Strolling toward her, coffee cup in hand, was a uniformed cop.
Nina did a back and forth shuffle that would have been comical in a slapstick movie: preparing to run one second, then starting toward the cop, then taking fright again. An authority figure, a public symbol of law and order and safety. She ought to feel reassured by his presence.
But the men at the door had been federal agents, or at least had been carrying ID that suggested they were.
The cop was looking straight at her. Grinning.
Nina took a step backwards, then another.
The hand on her elbow made her yelp. Close to her ear a woman’s voice said: ‘Whoah there. Steady.’
Nina stared round, saw that she’d backed into another cop. The first one had been grinning at her, his partner, not at Nina.
‘
You okay, miss?’
The male cop had reached her. Although the female one had backed off a little, Nina felt crowded, hemmed in.
She realised she was staring stupidly from one to the other.
‘
Fine.’ Had she said it? She wasn’t sure, so she repeated it, shouting too loudly this time. A couple of passersby glanced over.
The woman cop was running a careful eye over her. Nina didn’t like that. ‘You look sick, honey.’
Nina became aware suddenly of the hair slicked to her face with sweat, the shirt clinging to her armpits. She hefted the violin case, feeling it slipping, and immediately the cops were on guard, hands if not quite on their holsters then hovering in the vicinity.
They think I might have a machine gun in here
, she thought, and rammed down an impulse to laugh.
Once more her eyes darted from one face to the other. The woman cop looked sympathetic and a little concerned. The guy’s expression was more sceptical, as though he thought he was up against yet another student strung out on speed or acid on a school night while hardworking people like himself were trying to earn a crust. She was dimly aware that the more she glanced from one to the other, the crazier – or guiltier – she appeared.
Suddenly she had it: a way she could get help of a sort from them if they weren’t in league with the men who’d come to the apartment and killed her friends.
‘
Apartment eight, first floor, Allentown Heights,’ she blurted. ‘Adams Street. Two people are dead there. My friends. They live there. They did, anyhow. Some men killed them.’
Nina took a step back, colliding off another passerby who grunted at her. The cops were staring at her and at each other.
If they were with the men who’d done it, she’d have given nothing away. If they weren’t, they might check it out just in case.
And she realised her mistake. The cops would already have been called by the neighbours who’d heard the gunfire in the apartment. They’d be on their way, or there already, turning the place into a crime scene.
All Nina had done was make herself a suspect.
She turned and plunged into the jostling, scuffling crowd once more, trailing the cops’ confused shouts behind her.
*
Nina ran on, with no destination in mind, wanting only to be alone.

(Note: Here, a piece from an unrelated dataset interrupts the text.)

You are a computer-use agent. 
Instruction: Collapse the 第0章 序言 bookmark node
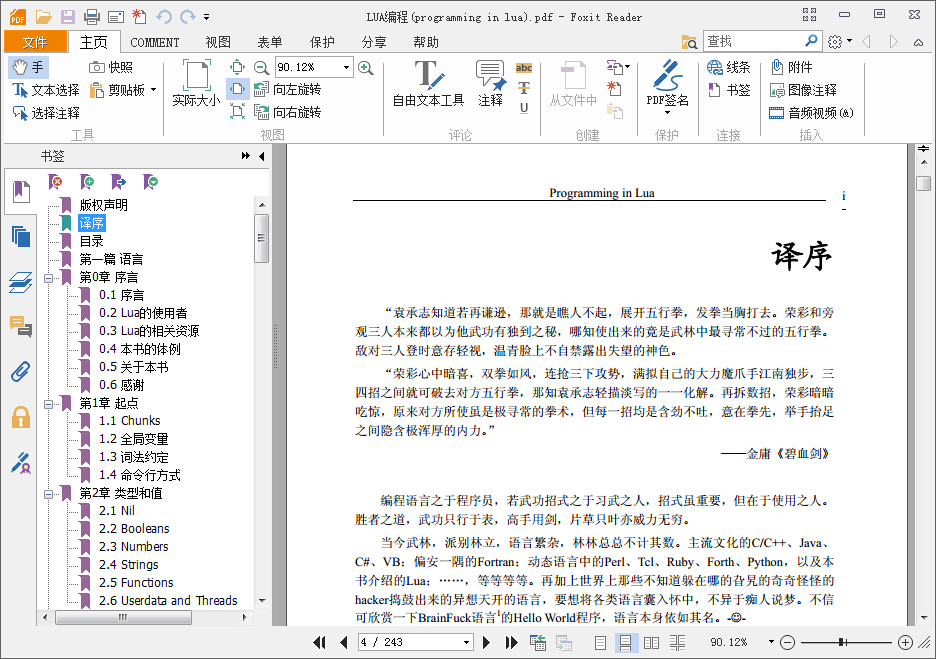point(48,277)
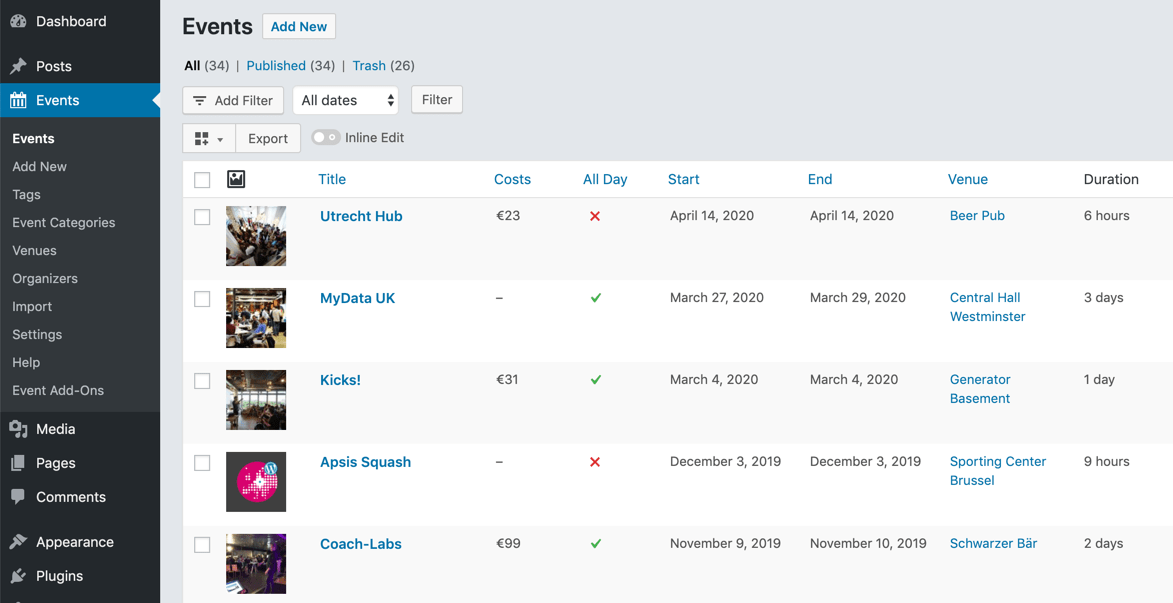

She’d been different, or at least had first realised she was different, at the age of around twelve or thirteen. It wasn’t long after her first period, when all kinds of weird stuff started happening to her: she grew, she spread out, she had bizarre and exciting dreams and thoughts.
And the voices had begun. Two of them, a man’s and a woman’s, both strangers. Sometimes they occurred together, sometimes one or the other on its own. Sometimes they spoke to her, but more often they spoke about her, again either to one another or as though commenting on her like a narrator at the beginning of a movie.
She assumed this was a normal part of puberty, and when she and a bunch of girlfriends at high school had been sitting around discussing boys and periods, she’d mentioned it. The others had stared at her, laughed at first, then edged away: not immediately but gradually, over weeks, until she was alone.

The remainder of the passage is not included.